Of all the six area events, FishHawk's boasts the greatest number of student teams at 44, including the FishHawk Fossil Club, National Honor Society teams for each grade, and an AVID team.

Relay for Life of Plant City, Plant City High, April 11

Relay for Life of Plant City, now in its 16th year, is the longest-running event, and consistently in the top three event in the state (raising $242,000 in 2013). Therefore, it has many of its own traditions.
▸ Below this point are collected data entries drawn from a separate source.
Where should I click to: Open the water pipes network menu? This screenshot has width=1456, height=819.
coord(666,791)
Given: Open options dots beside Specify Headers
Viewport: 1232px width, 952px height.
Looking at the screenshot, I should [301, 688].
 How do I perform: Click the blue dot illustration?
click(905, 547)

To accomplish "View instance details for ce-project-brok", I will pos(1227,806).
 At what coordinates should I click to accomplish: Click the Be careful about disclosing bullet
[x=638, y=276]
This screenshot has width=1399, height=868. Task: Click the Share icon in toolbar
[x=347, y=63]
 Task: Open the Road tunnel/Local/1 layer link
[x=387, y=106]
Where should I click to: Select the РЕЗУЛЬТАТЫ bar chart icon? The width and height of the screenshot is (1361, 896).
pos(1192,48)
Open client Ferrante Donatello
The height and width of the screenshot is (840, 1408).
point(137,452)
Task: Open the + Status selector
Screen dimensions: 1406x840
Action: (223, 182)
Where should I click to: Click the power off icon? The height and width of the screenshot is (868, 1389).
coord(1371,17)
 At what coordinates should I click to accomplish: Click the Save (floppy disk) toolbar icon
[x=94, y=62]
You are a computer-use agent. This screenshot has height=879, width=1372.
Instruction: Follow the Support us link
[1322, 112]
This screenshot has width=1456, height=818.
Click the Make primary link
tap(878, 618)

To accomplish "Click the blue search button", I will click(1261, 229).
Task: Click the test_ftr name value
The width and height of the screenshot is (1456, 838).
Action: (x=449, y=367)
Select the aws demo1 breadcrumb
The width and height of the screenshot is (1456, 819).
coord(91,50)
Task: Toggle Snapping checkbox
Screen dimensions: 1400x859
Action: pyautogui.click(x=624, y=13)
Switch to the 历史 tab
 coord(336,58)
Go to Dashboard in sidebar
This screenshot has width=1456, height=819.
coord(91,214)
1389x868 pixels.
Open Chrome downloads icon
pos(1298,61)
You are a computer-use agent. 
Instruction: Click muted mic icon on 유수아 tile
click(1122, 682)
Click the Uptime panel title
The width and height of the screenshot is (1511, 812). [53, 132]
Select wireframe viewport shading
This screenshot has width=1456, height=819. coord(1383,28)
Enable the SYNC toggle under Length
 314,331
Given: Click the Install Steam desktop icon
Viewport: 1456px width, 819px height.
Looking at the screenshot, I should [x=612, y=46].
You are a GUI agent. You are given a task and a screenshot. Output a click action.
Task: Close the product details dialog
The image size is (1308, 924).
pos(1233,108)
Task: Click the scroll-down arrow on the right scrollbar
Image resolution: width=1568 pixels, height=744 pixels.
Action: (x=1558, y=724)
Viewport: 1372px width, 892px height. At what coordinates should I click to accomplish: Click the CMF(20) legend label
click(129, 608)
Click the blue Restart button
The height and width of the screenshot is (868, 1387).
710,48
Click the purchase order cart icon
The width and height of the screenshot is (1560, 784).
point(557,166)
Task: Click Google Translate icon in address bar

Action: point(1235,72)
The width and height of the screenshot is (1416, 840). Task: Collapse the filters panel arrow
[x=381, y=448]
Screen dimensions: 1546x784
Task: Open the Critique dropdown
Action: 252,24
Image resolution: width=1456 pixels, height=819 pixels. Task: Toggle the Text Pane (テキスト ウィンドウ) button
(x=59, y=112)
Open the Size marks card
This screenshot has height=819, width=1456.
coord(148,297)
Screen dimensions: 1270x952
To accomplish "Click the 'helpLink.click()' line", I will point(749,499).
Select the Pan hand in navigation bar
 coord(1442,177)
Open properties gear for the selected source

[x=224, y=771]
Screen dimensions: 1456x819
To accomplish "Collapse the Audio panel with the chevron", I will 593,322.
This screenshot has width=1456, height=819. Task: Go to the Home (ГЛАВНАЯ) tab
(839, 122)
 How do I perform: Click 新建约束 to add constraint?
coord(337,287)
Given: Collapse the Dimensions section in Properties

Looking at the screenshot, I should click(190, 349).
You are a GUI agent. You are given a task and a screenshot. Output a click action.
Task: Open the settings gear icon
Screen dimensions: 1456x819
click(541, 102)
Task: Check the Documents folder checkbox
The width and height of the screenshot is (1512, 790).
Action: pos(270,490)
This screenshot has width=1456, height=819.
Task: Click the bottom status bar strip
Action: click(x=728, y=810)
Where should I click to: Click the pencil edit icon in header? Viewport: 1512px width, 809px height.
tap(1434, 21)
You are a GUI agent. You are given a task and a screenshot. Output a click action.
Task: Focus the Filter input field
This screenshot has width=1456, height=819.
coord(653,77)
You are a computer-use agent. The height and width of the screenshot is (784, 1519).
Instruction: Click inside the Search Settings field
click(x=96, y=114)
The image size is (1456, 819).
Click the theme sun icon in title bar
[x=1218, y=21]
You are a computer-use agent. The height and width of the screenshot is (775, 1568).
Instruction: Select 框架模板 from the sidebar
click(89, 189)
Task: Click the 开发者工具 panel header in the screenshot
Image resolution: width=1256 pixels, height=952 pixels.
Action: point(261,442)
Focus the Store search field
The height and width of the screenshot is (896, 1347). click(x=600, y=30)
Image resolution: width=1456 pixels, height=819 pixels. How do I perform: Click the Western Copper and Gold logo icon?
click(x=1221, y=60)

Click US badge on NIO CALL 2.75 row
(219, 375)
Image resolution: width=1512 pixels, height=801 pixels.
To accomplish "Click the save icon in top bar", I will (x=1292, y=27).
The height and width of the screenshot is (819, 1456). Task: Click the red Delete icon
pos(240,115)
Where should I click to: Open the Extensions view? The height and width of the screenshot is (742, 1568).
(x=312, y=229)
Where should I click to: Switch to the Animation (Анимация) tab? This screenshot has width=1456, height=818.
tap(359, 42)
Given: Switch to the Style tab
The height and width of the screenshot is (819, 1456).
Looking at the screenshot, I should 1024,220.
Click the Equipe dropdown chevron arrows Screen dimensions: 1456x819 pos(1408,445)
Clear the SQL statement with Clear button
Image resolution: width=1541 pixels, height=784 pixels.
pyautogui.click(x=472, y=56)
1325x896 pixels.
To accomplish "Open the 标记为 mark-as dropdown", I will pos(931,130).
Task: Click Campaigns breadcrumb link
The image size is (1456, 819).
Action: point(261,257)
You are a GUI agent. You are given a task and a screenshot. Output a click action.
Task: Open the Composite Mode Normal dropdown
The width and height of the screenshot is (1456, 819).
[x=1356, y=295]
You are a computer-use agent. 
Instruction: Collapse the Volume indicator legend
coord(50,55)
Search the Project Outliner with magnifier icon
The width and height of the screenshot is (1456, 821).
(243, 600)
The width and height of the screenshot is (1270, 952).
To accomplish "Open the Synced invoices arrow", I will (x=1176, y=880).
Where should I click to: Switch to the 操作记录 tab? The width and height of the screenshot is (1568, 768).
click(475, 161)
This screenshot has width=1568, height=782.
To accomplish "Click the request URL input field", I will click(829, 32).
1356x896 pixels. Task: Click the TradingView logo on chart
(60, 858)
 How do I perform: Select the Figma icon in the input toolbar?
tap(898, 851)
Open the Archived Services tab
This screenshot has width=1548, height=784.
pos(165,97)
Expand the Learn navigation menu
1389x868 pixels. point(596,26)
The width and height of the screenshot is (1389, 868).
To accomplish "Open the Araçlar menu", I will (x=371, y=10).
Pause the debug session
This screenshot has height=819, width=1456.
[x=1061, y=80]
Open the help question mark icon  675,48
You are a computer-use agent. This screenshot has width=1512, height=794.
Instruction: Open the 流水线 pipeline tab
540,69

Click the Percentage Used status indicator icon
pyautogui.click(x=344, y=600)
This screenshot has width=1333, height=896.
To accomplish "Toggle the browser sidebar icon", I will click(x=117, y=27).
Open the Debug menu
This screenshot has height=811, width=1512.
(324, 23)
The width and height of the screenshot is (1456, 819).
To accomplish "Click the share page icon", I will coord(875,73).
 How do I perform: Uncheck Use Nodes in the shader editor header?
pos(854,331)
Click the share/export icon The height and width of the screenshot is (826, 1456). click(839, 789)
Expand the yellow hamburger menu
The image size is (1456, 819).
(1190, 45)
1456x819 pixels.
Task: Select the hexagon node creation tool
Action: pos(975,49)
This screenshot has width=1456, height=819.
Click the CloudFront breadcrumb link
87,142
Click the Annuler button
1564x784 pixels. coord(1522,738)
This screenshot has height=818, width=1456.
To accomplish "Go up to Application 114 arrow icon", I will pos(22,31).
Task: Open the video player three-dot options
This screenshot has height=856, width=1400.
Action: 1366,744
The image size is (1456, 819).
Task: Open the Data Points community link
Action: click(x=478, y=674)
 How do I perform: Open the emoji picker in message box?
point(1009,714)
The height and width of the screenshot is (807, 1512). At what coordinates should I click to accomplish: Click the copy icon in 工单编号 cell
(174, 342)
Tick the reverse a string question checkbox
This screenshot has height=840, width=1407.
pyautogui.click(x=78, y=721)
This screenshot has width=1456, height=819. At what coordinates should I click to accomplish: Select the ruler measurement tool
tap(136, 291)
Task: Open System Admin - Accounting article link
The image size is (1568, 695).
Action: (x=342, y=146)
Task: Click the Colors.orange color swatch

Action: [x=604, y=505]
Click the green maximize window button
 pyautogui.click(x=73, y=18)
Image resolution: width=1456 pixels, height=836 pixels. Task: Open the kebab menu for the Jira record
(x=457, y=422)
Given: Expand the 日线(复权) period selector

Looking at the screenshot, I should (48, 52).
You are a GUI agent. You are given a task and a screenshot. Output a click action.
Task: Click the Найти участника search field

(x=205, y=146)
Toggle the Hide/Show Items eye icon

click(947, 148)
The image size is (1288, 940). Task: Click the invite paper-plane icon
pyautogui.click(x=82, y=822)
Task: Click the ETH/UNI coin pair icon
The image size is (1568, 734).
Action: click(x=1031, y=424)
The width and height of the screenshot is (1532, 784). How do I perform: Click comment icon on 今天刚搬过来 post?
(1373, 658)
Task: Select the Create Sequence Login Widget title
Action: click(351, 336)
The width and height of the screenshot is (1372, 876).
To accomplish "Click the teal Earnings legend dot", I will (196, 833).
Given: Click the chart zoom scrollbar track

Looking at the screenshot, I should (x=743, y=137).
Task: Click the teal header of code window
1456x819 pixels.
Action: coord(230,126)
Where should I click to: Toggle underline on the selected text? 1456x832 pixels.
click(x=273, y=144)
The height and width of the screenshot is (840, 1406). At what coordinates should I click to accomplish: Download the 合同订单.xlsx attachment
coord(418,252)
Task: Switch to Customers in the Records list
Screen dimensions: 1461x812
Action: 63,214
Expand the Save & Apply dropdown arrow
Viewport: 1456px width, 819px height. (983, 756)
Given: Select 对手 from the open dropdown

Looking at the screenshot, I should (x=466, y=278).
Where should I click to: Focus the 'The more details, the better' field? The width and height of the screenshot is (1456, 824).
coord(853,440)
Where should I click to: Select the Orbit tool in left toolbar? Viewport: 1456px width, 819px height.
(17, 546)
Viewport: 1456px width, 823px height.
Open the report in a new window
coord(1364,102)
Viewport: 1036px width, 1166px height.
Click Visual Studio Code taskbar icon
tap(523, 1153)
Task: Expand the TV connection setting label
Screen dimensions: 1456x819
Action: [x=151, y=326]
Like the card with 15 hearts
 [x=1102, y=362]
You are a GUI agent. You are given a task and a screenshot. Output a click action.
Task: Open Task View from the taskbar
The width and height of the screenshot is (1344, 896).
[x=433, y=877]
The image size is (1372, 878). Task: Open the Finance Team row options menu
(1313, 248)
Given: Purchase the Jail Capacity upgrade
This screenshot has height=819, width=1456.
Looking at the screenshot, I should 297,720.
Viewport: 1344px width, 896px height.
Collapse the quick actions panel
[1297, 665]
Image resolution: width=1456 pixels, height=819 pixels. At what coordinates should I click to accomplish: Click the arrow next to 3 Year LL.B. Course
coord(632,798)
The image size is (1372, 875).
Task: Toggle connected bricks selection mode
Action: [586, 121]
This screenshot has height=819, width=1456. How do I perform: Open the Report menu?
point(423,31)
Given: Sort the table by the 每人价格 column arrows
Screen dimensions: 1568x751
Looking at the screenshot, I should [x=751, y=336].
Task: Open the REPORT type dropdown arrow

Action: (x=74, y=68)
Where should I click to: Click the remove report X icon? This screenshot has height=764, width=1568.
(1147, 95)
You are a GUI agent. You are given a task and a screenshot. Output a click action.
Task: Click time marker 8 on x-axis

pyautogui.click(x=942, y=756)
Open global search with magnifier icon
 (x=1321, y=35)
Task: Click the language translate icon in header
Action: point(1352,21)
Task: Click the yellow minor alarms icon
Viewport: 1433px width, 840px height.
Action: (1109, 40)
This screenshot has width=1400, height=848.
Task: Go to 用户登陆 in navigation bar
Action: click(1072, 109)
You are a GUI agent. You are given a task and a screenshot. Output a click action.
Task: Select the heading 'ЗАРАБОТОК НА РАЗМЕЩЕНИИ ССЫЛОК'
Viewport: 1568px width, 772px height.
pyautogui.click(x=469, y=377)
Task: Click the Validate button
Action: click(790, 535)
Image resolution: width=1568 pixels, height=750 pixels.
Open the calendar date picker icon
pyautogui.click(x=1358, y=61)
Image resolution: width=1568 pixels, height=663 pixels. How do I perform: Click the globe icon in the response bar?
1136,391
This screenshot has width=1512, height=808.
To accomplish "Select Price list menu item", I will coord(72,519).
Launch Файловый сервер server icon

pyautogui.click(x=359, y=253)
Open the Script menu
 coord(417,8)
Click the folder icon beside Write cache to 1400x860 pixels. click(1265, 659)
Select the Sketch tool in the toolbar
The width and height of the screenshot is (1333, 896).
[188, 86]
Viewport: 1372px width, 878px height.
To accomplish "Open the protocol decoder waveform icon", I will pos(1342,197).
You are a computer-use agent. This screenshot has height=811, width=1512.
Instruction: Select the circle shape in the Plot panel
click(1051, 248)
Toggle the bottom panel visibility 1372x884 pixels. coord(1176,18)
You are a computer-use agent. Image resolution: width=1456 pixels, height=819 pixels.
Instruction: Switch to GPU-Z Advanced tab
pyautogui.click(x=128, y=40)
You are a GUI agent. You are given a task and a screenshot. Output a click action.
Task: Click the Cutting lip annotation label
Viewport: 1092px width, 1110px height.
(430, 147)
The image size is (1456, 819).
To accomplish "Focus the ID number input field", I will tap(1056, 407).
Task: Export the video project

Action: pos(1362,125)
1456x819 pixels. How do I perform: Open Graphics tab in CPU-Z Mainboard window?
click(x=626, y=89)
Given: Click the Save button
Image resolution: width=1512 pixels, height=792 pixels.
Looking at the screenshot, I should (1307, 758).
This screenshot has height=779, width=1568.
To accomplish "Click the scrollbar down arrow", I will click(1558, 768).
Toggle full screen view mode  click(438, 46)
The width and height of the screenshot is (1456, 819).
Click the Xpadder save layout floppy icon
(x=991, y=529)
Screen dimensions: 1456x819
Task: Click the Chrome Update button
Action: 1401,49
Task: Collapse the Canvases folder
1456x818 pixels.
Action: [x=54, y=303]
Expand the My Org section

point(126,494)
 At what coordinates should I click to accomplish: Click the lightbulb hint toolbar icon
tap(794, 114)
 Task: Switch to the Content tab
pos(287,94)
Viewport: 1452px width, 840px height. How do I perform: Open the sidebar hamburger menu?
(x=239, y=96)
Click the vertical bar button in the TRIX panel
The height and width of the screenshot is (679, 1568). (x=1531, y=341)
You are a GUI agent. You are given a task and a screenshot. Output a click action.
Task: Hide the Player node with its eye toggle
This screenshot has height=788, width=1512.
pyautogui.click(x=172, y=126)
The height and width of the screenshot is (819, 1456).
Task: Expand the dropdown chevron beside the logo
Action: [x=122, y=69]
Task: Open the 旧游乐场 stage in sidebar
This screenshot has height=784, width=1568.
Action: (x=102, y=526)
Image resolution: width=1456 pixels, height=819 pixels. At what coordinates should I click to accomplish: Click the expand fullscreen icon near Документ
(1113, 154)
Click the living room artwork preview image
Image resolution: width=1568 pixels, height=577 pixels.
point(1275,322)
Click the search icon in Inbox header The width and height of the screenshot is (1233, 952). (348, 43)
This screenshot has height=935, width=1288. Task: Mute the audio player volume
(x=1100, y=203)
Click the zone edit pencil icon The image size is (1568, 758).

Rather than have multiple teams for the high school, the school's clubs and organizations pool all their money raised.

In addition, the Cancer Survivors Dinner was held the evening of March 24 at First Baptist of Plant City instead of during the relay event because of the large number of participants.

"At this year's dinner, I wanted to make sure people knew that good things can come out of bad situations," said speaker Joy Neely, the 2014 honorary survivor, who was diagnosed with breast cancer just over a year ago.

"The bottom line is, it really doesn't matter how many years you have left here but how much life you put in those years. This event is a lesson about that for us."

Relay for Life of SouthShore, Lennard High, April 12

The SouthShore event alternates between Lennard and East Bay high schools, which creates a competition between the schools for who can hold a better event than the year before and who can raise more money. Both schools have strong student and faculty participation.

Relay for Life of Seffner, Armwood High, May 2

This event spun off the Brandon and Plant City events several years ago. Teams will include those made up by students, faculty, community businesses and the Seffner Chamber of Commerce.